The toolkit spread has broad applications. It can examine any area in life where you might cultivate talents and resources to make improvements. That’s a lot of ground to cover!
• One Shelf At a Time: This spread is really three in one. Think of it like an actual toolbox. You can pull out one shelf at a time an do a focused, three-card reading on either tasks to undertake, tools to draw on, or hidden talents to develop. You can even do a single-card draw of any one tool in this box whenever you need.
• Accentuate the Negative: I’ve focused on positive resources and abilities in this spread, but in choosing our battles, it can be just as important to inventory weaknesses. Add a card to each shelf to represent weaknesses and foils. In the top shelf of tasks, draw an extra card to examine which tasks or fights to avoid for now.

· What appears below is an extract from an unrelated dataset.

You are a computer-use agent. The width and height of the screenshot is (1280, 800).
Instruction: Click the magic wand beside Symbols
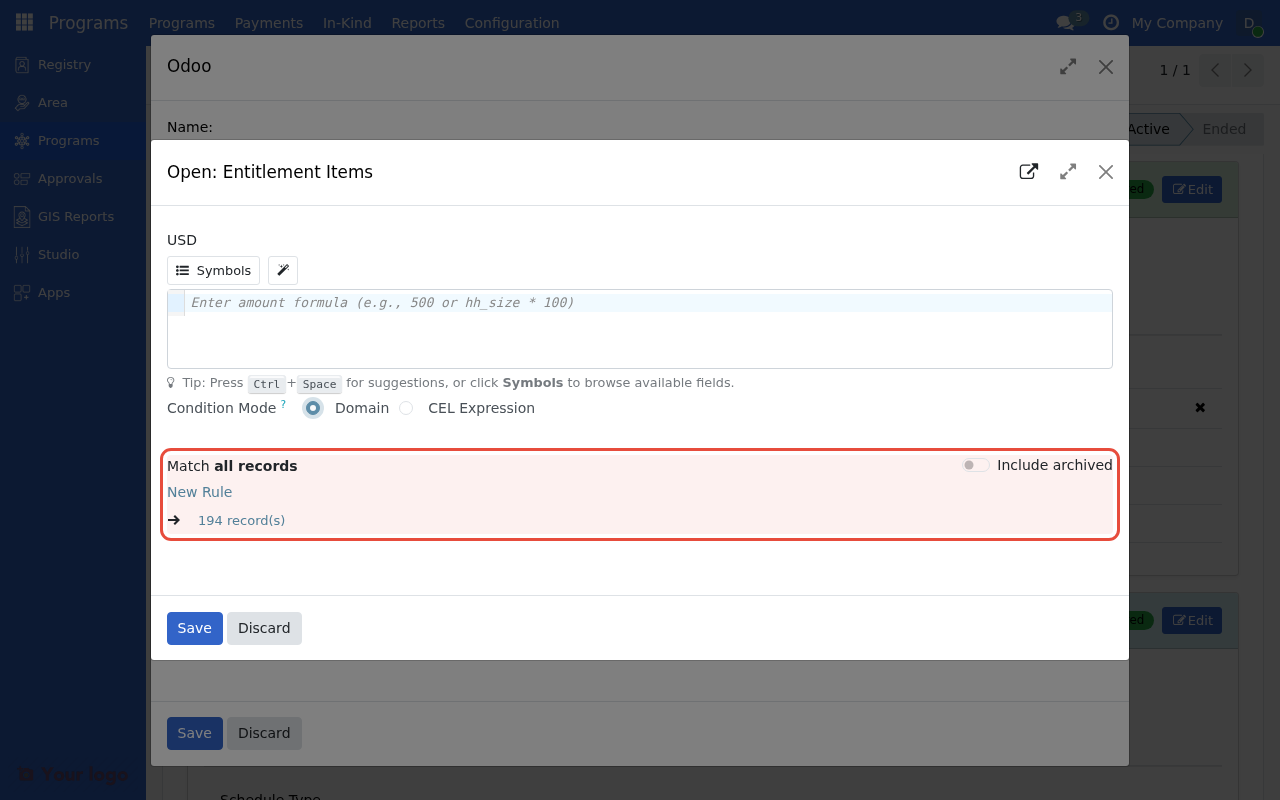click(282, 270)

In the middle shelf of tools, draw en extra card to face an area of weakness or natural aversion. In the bottom shelf of buried treasure, draw an extra card to ask where not to apply the new abilities you develop.
These negatives can change over time. Areas of weakness can become areas of great strength, but that process doesn’t happen overnight. Examining weaknesses through tarot can invite tough love, so avoid this variation on days when you’re feeling overwhelmed or vulnerable. Save it for when you’re feeling honest with yourself, and grounded enough in your strengths to own your foibles with accountability and a sense of humor.
• Creativity: Brainstorm on editing and shaping your projects with the tasks shelf. Assess which talents or media to apply to a given project with the tools shelf. Explore new media and hidden or back-burnered talents through the treasure shelf. You can develop personal codes in your tarot journal to get very specific. For instance, a graphic designer working in mixed media might assign cups (water) as paint and ink, pentacles (earth) as pencils and chalk pastels, wands (fire) as light-based media like photography and digital effects, and swords (air) as cut paper. There are infinite ways to assign detailed, personal meanings to tarot symbols. Tailor your codes to your own media and needs, and record them in your journal before your reading to set your intentions.
• Career: Examine what is and isn’t working well on your current career trajectory with the tasks shelf. Check which resources and skills can help most with current projects and upcoming changes with the tools shelf. Consult the treasure shelf to search out and develop growth potential in your current field, or perhaps discover a new field to explore. This spread should be a good trick for overcoming writer’s block on resumés, business plans, and elevator pitches. The tools shelf can help you brainstorm, articulate, and own your biggest strengths when it’s time to market them.
•Relationships: Use the tasks shelf to meditate on snags, conflicts, and dynamics in your relationships that call for some TLC. What patterns can you mend and what habits can you break to become a better partner, parent, colleague, friend, or lover? What patterns need assessment before they grow into problems? Use the tools shelf to count and bolster all the good things you’re bringing to the table. Use the treasure shelf to uncover potential areas of talent and growth that may help you deepen and strengthen your relationships.